**Problem to work on:** The following entries are to be retyped in full, exactly as written.
** Material to process follows **
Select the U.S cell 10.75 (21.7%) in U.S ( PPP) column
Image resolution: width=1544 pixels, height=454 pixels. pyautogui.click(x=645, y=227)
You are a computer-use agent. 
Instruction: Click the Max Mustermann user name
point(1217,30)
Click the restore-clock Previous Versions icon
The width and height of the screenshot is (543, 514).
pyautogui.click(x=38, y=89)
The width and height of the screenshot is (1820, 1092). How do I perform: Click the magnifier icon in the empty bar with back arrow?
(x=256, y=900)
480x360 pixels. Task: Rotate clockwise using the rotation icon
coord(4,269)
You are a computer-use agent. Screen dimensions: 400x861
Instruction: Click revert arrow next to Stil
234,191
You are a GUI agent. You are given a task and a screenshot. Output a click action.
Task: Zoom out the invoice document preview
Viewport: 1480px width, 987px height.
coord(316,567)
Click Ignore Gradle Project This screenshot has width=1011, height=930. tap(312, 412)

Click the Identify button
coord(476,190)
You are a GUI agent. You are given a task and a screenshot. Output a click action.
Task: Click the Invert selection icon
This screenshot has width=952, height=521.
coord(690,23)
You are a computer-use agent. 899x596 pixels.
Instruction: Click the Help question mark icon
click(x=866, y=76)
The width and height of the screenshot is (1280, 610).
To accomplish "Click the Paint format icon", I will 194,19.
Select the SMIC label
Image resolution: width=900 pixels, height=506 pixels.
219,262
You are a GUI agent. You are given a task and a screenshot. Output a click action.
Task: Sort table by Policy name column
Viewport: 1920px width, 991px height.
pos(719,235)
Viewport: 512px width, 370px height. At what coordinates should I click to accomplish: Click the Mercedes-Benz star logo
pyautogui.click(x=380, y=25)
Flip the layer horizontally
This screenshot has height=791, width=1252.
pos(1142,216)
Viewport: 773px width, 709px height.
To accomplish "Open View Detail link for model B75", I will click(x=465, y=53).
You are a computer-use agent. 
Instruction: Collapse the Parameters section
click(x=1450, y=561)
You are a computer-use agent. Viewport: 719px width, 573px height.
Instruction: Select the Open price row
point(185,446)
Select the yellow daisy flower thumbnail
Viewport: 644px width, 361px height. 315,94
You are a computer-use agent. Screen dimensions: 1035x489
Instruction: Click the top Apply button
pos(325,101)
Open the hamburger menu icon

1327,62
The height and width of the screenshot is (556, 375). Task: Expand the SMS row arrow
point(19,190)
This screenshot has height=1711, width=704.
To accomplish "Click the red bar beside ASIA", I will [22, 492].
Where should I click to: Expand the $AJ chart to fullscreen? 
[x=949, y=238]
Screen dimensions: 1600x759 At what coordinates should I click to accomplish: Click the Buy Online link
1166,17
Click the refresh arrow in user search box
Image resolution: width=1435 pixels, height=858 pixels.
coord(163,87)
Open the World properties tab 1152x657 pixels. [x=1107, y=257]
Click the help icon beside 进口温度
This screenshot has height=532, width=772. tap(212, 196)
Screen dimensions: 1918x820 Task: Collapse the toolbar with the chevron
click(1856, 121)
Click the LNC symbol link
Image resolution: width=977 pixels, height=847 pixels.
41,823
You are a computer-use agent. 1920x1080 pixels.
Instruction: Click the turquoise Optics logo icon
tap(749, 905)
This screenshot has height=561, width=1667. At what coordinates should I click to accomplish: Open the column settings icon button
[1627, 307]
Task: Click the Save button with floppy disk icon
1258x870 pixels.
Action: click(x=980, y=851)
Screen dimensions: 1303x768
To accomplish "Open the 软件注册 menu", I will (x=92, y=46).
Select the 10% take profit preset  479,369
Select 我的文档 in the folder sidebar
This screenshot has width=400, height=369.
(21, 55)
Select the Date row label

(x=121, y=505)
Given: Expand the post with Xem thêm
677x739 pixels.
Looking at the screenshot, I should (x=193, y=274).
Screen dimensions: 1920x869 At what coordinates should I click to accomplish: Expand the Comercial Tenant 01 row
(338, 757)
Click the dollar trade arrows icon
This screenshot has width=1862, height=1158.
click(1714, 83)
** End of Material to process **
**Result:**
Select the U.S cell 10.75 (21.7%) in U.S ( PPP) column
Image resolution: width=1544 pixels, height=454 pixels. pyautogui.click(x=645, y=227)
You are a computer-use agent. 
Instruction: Click the Max Mustermann user name
point(1217,30)
Click the restore-clock Previous Versions icon
The width and height of the screenshot is (543, 514).
pyautogui.click(x=38, y=89)
The width and height of the screenshot is (1820, 1092). How do I perform: Click the magnifier icon in the empty bar with back arrow?
(x=256, y=900)
480x360 pixels. Task: Rotate clockwise using the rotation icon
coord(4,269)
You are a computer-use agent. Screen dimensions: 400x861
Instruction: Click revert arrow next to Stil
234,191
You are a GUI agent. You are given a task and a screenshot. Output a click action.
Task: Zoom out the invoice document preview
Viewport: 1480px width, 987px height.
coord(316,567)
Click Ignore Gradle Project This screenshot has width=1011, height=930. tap(312, 412)

Click the Identify button
coord(476,190)
You are a GUI agent. You are given a task and a screenshot. Output a click action.
Task: Click the Invert selection icon
This screenshot has width=952, height=521.
coord(690,23)
You are a computer-use agent. 899x596 pixels.
Instruction: Click the Help question mark icon
click(x=866, y=76)
The width and height of the screenshot is (1280, 610).
To accomplish "Click the Paint format icon", I will 194,19.
Select the SMIC label
Image resolution: width=900 pixels, height=506 pixels.
219,262
You are a GUI agent. You are given a task and a screenshot. Output a click action.
Task: Sort table by Policy name column
Viewport: 1920px width, 991px height.
pos(719,235)
Viewport: 512px width, 370px height. At what coordinates should I click to accomplish: Click the Mercedes-Benz star logo
pyautogui.click(x=380, y=25)
Flip the layer horizontally
This screenshot has height=791, width=1252.
pos(1142,216)
Viewport: 773px width, 709px height.
To accomplish "Open View Detail link for model B75", I will click(x=465, y=53).
You are a computer-use agent. 
Instruction: Collapse the Parameters section
click(x=1450, y=561)
You are a computer-use agent. Viewport: 719px width, 573px height.
Instruction: Select the Open price row
point(185,446)
Select the yellow daisy flower thumbnail
Viewport: 644px width, 361px height. 315,94
You are a computer-use agent. Screen dimensions: 1035x489
Instruction: Click the top Apply button
pos(325,101)
Open the hamburger menu icon

1327,62
The height and width of the screenshot is (556, 375). Task: Expand the SMS row arrow
point(19,190)
This screenshot has height=1711, width=704.
To accomplish "Click the red bar beside ASIA", I will [22, 492].
Where should I click to: Expand the $AJ chart to fullscreen? 
[x=949, y=238]
Screen dimensions: 1600x759 At what coordinates should I click to accomplish: Click the Buy Online link
1166,17
Click the refresh arrow in user search box
Image resolution: width=1435 pixels, height=858 pixels.
coord(163,87)
Open the World properties tab 1152x657 pixels. [x=1107, y=257]
Click the help icon beside 进口温度
This screenshot has height=532, width=772. tap(212, 196)
Screen dimensions: 1918x820 Task: Collapse the toolbar with the chevron
click(1856, 121)
Click the LNC symbol link
Image resolution: width=977 pixels, height=847 pixels.
41,823
You are a computer-use agent. 1920x1080 pixels.
Instruction: Click the turquoise Optics logo icon
tap(749, 905)
This screenshot has height=561, width=1667. At what coordinates should I click to accomplish: Open the column settings icon button
[1627, 307]
Task: Click the Save button with floppy disk icon
1258x870 pixels.
Action: click(x=980, y=851)
Screen dimensions: 1303x768
To accomplish "Open the 软件注册 menu", I will (x=92, y=46).
Select the 10% take profit preset  479,369
Select 我的文档 in the folder sidebar
This screenshot has width=400, height=369.
(21, 55)
Select the Date row label

(x=121, y=505)
Given: Expand the post with Xem thêm
677x739 pixels.
Looking at the screenshot, I should (x=193, y=274).
Screen dimensions: 1920x869 At what coordinates should I click to accomplish: Expand the Comercial Tenant 01 row
(338, 757)
Click the dollar trade arrows icon
This screenshot has width=1862, height=1158.
click(1714, 83)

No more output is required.